Look through the material below and copy every line containing the word "Llista".

......

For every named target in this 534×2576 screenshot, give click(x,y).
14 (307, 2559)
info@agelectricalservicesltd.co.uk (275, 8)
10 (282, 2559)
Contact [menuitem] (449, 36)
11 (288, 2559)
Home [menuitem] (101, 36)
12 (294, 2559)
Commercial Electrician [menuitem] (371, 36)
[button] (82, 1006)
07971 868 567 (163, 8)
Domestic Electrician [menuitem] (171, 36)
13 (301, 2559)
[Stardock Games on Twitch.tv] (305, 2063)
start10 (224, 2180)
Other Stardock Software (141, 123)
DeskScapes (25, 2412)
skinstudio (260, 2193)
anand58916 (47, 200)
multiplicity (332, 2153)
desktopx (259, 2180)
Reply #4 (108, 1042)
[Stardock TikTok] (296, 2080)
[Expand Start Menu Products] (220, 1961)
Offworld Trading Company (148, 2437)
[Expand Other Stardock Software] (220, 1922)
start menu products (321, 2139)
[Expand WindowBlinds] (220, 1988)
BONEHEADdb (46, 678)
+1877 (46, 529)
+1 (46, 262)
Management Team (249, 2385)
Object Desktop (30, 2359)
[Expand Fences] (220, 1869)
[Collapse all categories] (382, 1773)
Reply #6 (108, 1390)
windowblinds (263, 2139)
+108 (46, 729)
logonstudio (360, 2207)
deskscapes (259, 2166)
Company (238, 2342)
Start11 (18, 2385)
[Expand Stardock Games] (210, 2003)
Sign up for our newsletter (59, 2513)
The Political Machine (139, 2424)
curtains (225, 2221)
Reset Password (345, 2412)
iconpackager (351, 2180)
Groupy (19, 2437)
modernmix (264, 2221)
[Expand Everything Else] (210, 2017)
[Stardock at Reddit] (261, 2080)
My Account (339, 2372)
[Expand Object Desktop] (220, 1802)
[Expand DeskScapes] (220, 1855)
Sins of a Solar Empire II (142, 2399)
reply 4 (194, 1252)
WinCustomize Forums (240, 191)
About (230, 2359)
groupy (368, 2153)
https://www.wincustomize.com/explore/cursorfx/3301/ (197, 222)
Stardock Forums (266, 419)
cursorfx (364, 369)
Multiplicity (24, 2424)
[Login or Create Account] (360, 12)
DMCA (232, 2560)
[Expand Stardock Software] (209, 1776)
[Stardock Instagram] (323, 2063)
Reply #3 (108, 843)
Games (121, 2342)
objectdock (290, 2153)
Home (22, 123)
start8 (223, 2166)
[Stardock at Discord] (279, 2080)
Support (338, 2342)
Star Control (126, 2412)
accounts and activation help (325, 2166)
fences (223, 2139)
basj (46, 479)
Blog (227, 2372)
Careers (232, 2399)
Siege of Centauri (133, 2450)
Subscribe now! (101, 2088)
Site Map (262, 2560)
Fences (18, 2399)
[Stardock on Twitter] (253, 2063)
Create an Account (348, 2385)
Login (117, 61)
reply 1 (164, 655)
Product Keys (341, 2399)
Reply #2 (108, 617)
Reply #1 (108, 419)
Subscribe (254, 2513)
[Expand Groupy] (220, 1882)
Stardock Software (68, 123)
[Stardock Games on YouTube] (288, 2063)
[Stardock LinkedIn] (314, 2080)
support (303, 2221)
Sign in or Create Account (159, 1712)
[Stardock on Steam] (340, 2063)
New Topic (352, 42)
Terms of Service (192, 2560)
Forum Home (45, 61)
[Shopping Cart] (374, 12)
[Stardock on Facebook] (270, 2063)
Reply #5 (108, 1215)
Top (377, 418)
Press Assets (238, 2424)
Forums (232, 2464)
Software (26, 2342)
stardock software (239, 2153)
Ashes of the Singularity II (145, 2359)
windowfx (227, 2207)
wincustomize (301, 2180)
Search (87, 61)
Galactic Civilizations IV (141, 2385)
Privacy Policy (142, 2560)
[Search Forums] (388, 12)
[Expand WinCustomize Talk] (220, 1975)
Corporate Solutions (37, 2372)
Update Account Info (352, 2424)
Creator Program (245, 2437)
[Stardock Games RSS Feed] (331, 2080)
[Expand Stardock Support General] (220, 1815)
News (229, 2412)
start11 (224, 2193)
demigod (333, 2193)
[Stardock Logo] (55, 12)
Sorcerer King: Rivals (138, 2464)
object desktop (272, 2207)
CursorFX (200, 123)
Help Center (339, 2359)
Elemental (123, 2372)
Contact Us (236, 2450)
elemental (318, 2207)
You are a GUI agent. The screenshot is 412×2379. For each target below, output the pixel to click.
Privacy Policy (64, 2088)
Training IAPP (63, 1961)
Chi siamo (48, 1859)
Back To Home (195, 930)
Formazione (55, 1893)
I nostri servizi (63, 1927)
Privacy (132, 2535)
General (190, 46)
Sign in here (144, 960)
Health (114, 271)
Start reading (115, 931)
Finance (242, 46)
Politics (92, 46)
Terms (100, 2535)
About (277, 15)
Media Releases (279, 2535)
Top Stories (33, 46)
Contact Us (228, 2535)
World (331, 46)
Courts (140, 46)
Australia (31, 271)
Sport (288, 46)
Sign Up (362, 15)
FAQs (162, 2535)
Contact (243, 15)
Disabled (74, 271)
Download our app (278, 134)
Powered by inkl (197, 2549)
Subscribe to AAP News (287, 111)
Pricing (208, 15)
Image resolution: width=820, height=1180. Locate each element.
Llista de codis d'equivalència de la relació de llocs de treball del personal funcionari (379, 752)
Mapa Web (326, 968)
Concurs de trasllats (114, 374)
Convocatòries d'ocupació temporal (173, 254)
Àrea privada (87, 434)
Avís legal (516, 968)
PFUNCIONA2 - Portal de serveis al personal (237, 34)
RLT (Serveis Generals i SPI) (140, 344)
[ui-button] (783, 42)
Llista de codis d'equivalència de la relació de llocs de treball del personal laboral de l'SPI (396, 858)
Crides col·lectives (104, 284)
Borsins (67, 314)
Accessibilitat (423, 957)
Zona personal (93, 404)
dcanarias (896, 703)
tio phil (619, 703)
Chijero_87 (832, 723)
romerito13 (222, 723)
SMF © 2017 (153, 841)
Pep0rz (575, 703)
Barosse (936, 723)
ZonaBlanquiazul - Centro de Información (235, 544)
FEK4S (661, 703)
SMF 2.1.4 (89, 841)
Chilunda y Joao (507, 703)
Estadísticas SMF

......

## Solution to this problem:
Llista de codis d'equivalència de la relació de llocs de treball del personal funcionari (379, 752)
Llista de codis d'equivalència de la relació de llocs de treball del personal laboral de l'SPI (396, 858)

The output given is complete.